Они молчат. Вижу, одним ясно, а другим если и не ясно, то все равно им тоже возвращаться в Кавалочки не хочется. Вот добро! Тогда я напоследок так: кому мои слова не нравятся, может обратно заворачивать, я никого не держу, а у кого голова на плечах, тех зову дальше. После чего сразу резко встаю (они резко любят) и также резко отдаю команды, бубнач бьет в бубен, хорунжий разворачивает хоругвь, мы строимся (между прочим, все, до единого) и идем дальше. Пана Гуньку я веду рядом с собой, я с него глаз не спускаю, потому что я почти уверен, что этот Гунька - никакой не Гунька, а поганый Цмоков помогатый, перевертень. Но я об этом до поры до времени помалкиваю, чтобы не сеять лишней паники. Лишней - это потому, что, вижу, мое посполитое панство и без того шибко стишилось, по ближним кустам зорко зыркает. Я этому рад, мне это любо, потому что умеренный страх резко поднимает дисциплину и тем самым благотворно влияет на боеспособность. Идем мы по тропе, идем…
А потом вдруг выходим на хорошую, широкую дорогу. Достали карту, компас, сверились по ориентирам. Да, точно, это дорога от Кавалочков на Зыбчицы. Добро! Пошли на Зыбчицы. Шли по сухому, все были довольны. К вечеру зашли в деревню, в Жабки. Там, конечно, одни головешки, но все равно это вам не дрыгва. А тут еще мои нашли хлопскую хованку, там были и колбасы, и сало, и мука, и даже два бочонка браги. Я брагу никогда не пью, я ее на нюх не переношу, а мои ничего. Даже больше того: с голодухи так распировались, что после некого было ставить в караул. Я сам всю ночь не спал, ходил, поглядывал, со мной ходил Рыгор. А этого, который будто бы пан Гунька, я оставил на пана Хому. Пан Хома тоже не пил, я же ему сказал: ты мне только пригуби, я тебя сразу зарублю! И еще: если Гуньку упустишь, опять же зарублю, и уже без всякого суда, понял, собака?! Он побелел, пошел красными пятнами, но промолчал. А Гунька нализался как свинья и повалился спать. Пан Хома всю ночь над ним сидел, стерег.
И устерег, никуда этот Гунька не делся. А я дождался побудки и, пока они поднимались да очухивались да закусывали, лег и часок все же соснул. Потом бубнач ударил в бубен, мы развернули хоругвь и пошли дальше.
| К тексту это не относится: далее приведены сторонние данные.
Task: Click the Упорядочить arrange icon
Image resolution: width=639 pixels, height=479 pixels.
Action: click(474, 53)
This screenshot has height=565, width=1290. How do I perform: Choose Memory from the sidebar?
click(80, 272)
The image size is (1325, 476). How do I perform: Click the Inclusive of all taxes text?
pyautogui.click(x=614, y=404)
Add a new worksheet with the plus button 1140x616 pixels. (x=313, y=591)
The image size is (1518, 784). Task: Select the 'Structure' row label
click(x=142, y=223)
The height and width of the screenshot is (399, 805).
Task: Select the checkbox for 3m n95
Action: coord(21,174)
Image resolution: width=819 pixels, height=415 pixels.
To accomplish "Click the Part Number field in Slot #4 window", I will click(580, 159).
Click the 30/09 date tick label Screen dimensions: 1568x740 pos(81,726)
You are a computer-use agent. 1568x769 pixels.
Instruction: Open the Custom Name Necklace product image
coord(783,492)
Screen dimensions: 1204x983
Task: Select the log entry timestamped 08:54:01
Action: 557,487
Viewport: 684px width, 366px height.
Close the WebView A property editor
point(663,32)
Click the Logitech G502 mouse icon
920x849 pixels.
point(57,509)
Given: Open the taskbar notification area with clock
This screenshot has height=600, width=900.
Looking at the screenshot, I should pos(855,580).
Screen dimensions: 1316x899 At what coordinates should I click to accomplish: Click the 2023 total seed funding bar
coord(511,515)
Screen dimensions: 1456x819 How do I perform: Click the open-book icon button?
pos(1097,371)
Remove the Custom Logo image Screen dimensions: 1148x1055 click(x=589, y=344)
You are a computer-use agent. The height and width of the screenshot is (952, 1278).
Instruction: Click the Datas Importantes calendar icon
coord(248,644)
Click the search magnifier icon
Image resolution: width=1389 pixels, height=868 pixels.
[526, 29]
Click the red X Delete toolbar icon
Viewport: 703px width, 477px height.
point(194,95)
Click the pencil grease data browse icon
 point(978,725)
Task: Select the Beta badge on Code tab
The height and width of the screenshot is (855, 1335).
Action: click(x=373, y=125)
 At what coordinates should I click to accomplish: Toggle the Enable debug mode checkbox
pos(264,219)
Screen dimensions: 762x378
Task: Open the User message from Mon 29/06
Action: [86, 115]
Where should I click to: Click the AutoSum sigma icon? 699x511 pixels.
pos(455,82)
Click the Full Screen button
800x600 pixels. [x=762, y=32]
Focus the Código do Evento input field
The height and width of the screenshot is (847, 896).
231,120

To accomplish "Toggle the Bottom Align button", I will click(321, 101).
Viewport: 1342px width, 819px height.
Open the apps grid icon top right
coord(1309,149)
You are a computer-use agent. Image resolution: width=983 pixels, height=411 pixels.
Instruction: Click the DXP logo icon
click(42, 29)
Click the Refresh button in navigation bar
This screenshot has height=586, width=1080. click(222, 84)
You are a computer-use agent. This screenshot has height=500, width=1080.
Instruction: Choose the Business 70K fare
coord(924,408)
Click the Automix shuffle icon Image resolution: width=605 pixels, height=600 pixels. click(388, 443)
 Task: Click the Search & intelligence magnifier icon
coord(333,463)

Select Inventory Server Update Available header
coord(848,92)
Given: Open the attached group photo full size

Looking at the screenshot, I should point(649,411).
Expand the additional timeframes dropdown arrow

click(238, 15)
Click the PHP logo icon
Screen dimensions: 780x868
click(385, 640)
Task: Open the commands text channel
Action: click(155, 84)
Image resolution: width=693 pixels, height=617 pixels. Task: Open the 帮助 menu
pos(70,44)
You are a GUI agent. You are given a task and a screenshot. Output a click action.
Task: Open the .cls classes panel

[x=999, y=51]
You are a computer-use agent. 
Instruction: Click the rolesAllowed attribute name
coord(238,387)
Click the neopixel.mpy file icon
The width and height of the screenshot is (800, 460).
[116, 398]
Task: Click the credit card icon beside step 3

Я шел, молчал, на душе у меня кошки скребли. Вот, думал я, с каким это я войском в свой последний путь, на смерть иду - с одним валацужным отребьем! Как они вчера понапивались, а?! Как они вчера хлопскую хованку грабили - тьфу! А после думаю: терпи, Великий князь, не плюйся. Сам же видел, на свои глаза, кто с тобой на Цмока собирается! Да и разве Нюра тебе, дурню, не кричала, что это ох как не к добру, если ни один заможный, поважаный пан с тобой идти не хочет, а идет только одна голота и босота, которой все равно куда идти, лишь бы пограбить да попьянствовать, а как только дойдет до дела, они тебя за пляшку бражки продадут! Ох, вспоминаю, думаю, что Нюра как всегда была права: иду я, как и князь Мартын прошлой зимой, тоже с одной голотой и тоже в наезд. А на кого иду, а по закону ли? Что, если поганые хлопы правы? Что, если как только я Цмока убью, так Край сразу провалится?!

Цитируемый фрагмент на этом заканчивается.